Bei all dem Licht, dies sei der Vollständigkeit halber noch bemerkt, gibt es bei der jacobschen Neuaufnahme der Matthäus-Passion auch ein paar Schattenseiten. Nicht alle seine Lieblingssänger sind in der Intonation so sattelfest und im Ausdruck so präsent wie der junge, helle Bass Johannes Weisser, der die Partie des Christus singt, oder wie Werner Güra, der herrliche, inbrünstige Tenor-Evangelist. Zumal von Bernarda Fink, der die "Erbarme Dich"-Arie anvertraut ist, und auch von der Altistin Marie-Claude Chappuis wünschte man sich etwas weniger Gefühl, dafür mehr Klarheit. Doch der in drei Partien aufgeteilte RIAS Kammerchor, der auch Solisten stellt, ist unübertrefflich. Die doppelchörig aufgestellte Akademie für Alte Musik steht ihm darin nicht nach. Und die Kinder vom Staats- und Domchor Berlin, einstudiert von Kai-Uwe Jirka? Eine Wonne.

ELEONORE BÜNING.

Ich will Musik neu erzählen. René Jacobs im Gespräch mit Silke Leopold.

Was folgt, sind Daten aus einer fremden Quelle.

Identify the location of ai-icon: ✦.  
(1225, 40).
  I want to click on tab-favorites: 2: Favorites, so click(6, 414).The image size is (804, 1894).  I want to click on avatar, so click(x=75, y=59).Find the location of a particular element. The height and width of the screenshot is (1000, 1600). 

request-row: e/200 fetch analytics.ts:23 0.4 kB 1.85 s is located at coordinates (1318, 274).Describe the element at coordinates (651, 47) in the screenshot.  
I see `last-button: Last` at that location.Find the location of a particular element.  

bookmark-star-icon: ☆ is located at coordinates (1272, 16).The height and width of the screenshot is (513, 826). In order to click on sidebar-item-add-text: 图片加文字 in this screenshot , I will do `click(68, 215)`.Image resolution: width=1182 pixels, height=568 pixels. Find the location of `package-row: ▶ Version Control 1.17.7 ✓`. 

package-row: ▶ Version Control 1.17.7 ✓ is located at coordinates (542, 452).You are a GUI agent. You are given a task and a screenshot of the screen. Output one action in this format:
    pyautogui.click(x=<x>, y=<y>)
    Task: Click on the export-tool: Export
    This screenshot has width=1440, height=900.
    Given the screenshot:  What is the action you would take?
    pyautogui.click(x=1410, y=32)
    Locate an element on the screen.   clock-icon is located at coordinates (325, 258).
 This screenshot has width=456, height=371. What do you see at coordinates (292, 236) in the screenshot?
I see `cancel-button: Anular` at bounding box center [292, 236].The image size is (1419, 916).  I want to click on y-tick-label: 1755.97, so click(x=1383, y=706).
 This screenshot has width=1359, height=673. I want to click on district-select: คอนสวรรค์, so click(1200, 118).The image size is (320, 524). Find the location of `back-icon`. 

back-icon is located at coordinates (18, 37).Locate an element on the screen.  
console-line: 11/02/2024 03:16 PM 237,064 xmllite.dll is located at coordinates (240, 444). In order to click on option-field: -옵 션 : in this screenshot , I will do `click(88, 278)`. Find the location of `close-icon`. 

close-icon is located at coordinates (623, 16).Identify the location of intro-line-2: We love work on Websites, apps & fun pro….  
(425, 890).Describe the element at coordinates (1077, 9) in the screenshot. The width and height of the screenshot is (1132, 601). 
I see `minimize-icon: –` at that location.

Bärenreiter-Verlag, Kassel 2013. 223 S., geb., 24,95 [Euro].

Johann Sebastian Bach: Matthäus-Passion BWV 244. Werner Güra, Johannes Weisser, Sunhae Im, Christina Roterberg, Bernarda Fink, Marie-Claude Chappuis, Topi Lehtipuu, Fabio Trümpy, Konstantin Wolff, Arttu Kataja, RIAS Kammerchor, Staats- und Domchor Berlin, Akademie für Alte Musik, René Jacobs.